When Omaha Burke running back and safety James Burks walks off the bus, opposing teams may not notice him. The 5-foot-9-inch, 170-pound junior doesn’t cut an imposing figure. But inside his own locker room, his presence is known.
“He’s a tough dude,” said Burke head football coach Paul Limongi. “I don’t think there’s too many guys in this school that want to mess with him.”
That toughness, according to Limongi, is the wrestler in Burks. It’s something that came early in Burks’s life.
As a boy of 6 years old, Burks lived in the 14th Street neighborhood in northeastern Omaha. It’s a neighborhood that has seen tough times throughout Omaha’s history, and remains one of the city’s two most impoverished zip codes.
“He hasn’t had the easiest of life,” Limongi said. “He’s seen a lot.”
It was there, on the street, that six-year-old Burks met Mark Lincoln, a coach with the Sherman Challengers youth wrestling club. Lincoln asked Burks if he wanted to wrestle, so Burks asked his mother for permission and began his athletic career. He would also be turned on to football by the club.
“I fell in love with sports,” Burks said. “I can’t see me doing anything else for the future.”
And that future is very bright for the two-sport star.
As a freshman in 2015, Burks finished the wrestling season with a 49-3 record and a state championship.
James Burks 2017 Metro Conference Champ!! pic.twitter.com/0un9nR6KZK
— Burke Wrestling (@BurkeWrestling1) January 15, 2017
Burks promised Omaha Burke wrestling coach Wes Boehm that he would be Boehm’s first four-time state champion. So far, he’s upheld that pledge, finishing his sophomore season with another 49-3 record and another gold medal at the state tournament.

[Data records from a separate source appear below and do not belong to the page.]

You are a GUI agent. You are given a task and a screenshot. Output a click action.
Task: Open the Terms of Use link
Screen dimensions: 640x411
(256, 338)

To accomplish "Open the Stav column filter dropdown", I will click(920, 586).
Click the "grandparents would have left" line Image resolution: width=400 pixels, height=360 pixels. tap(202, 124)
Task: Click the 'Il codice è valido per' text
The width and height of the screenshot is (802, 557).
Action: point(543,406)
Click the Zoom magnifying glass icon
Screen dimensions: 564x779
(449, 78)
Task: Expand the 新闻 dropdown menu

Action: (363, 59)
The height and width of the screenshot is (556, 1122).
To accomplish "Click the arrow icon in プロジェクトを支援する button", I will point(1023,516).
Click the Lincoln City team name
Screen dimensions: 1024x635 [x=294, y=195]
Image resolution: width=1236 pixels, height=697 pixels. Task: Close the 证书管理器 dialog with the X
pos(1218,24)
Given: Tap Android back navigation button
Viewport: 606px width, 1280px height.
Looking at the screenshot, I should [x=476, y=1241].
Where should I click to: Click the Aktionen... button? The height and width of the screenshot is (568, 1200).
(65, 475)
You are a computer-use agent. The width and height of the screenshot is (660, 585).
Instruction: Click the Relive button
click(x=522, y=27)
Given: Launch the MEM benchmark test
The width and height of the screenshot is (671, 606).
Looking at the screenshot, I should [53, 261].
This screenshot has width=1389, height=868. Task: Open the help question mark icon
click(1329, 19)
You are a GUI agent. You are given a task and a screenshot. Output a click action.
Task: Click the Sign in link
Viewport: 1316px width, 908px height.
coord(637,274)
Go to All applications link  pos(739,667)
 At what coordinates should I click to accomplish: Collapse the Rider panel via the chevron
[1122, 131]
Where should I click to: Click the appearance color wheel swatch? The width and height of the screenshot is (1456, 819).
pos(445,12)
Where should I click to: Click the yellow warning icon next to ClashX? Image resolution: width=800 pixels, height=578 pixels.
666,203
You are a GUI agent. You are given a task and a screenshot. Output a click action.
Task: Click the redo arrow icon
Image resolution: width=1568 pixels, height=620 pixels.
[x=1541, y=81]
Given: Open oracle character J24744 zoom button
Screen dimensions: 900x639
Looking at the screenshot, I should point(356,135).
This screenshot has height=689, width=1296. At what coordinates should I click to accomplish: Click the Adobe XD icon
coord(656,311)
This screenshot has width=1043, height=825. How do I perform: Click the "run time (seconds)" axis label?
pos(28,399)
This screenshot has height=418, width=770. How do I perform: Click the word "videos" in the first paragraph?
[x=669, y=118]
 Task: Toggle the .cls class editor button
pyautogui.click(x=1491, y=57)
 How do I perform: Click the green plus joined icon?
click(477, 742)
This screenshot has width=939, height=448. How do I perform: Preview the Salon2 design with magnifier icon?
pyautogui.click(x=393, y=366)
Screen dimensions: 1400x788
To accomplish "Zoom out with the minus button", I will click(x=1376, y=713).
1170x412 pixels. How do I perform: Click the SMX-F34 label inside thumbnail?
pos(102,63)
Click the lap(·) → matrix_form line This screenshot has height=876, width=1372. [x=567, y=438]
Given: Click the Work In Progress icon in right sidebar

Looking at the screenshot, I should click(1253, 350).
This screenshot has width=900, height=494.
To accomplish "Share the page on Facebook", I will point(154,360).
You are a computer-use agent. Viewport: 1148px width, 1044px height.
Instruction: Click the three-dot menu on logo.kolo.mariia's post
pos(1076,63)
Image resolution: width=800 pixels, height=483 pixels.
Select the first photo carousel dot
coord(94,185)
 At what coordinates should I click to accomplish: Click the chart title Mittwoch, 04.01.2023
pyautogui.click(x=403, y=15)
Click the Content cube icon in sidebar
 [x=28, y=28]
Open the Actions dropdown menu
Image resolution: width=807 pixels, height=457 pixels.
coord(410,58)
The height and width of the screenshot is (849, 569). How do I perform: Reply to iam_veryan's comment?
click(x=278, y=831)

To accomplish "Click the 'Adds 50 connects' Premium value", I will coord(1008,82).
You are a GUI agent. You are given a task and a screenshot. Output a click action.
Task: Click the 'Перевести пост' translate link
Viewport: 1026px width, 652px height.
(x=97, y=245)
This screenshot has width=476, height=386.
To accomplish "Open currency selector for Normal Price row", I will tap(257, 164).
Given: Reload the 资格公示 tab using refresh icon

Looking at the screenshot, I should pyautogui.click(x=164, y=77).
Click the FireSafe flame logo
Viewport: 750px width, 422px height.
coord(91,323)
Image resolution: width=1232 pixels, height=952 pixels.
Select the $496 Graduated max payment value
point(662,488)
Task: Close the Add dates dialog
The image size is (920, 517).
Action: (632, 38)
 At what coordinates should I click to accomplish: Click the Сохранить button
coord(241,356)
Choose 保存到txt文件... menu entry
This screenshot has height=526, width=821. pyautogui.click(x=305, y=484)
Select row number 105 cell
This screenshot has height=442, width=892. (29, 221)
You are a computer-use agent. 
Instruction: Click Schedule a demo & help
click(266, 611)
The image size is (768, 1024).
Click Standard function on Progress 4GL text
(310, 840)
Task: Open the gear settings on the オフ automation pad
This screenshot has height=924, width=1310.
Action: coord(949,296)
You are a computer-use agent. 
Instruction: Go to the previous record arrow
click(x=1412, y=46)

But it wasn’t all smooth sailing, despite his sterling record. Three times his freshman season, Burks had to wrestle his brother, Otis Rollins, then a senior at Omaha North.
Burks won all three meetings, including their showdown for the gold medal at the state tournament.
“That was pretty crazy,” Burks said. “But we’re still good brothers and man enough to face it when we had to come to battle.”
It’s evident when speaking to Burks that he views all athletics as a battle. He speaks softly, but with a certain intensity. He holds some fire inside, a fact that he admits. He finds an outlet in football.
“I like to run angry,” Burks said. “I like to hit people.”
It’s that kind of courage that Limongi saw when calling Burks up to play varsity football as a freshman.
“We brought him up to return punts and kicks,” Limongi said. “When he gets on the field, he doesn’t back down from anybody. He doesn’t care how big you are.”
Burks is part of a junior class in 2017 that has spelled a renaissance for Bulldog football. Burks and five others played as freshmen in 2015, but won only three games.
The 2016 campaign unfolded much differently. The Bulldogs, with Burks starting at safety, finished 8-3 and won a first-round playoff game before falling to Lincoln East in the second round.
They entered 2017 as the No. 1 ranked team in Class A and remain atop the rankings with a 5-0 record.
And Burks has delivered on the promise he showed two years ago, on special teams.
Through five games, Burks has run for an average of 119 yards per game and has found the end zone 14 times. For Burks, it could mean a dilemma of the best kind.
“I’m not sure what he wants to do at the next level,” Limongi said. “Obviously, he’s a tremendous wrestler, but he’ll have an opportunity to play football.”
It’s entirely possible that Burks could win state championships in both football and wrestling in 2017.
And it might have never turned out this way, if not for that meeting a decade ago, when a youth sports coach took an interest in a six-year-old on 14th Street.
“It’s had a very important impact on my life,” Burks said. “I don’t know if I’d be the same person today without it.”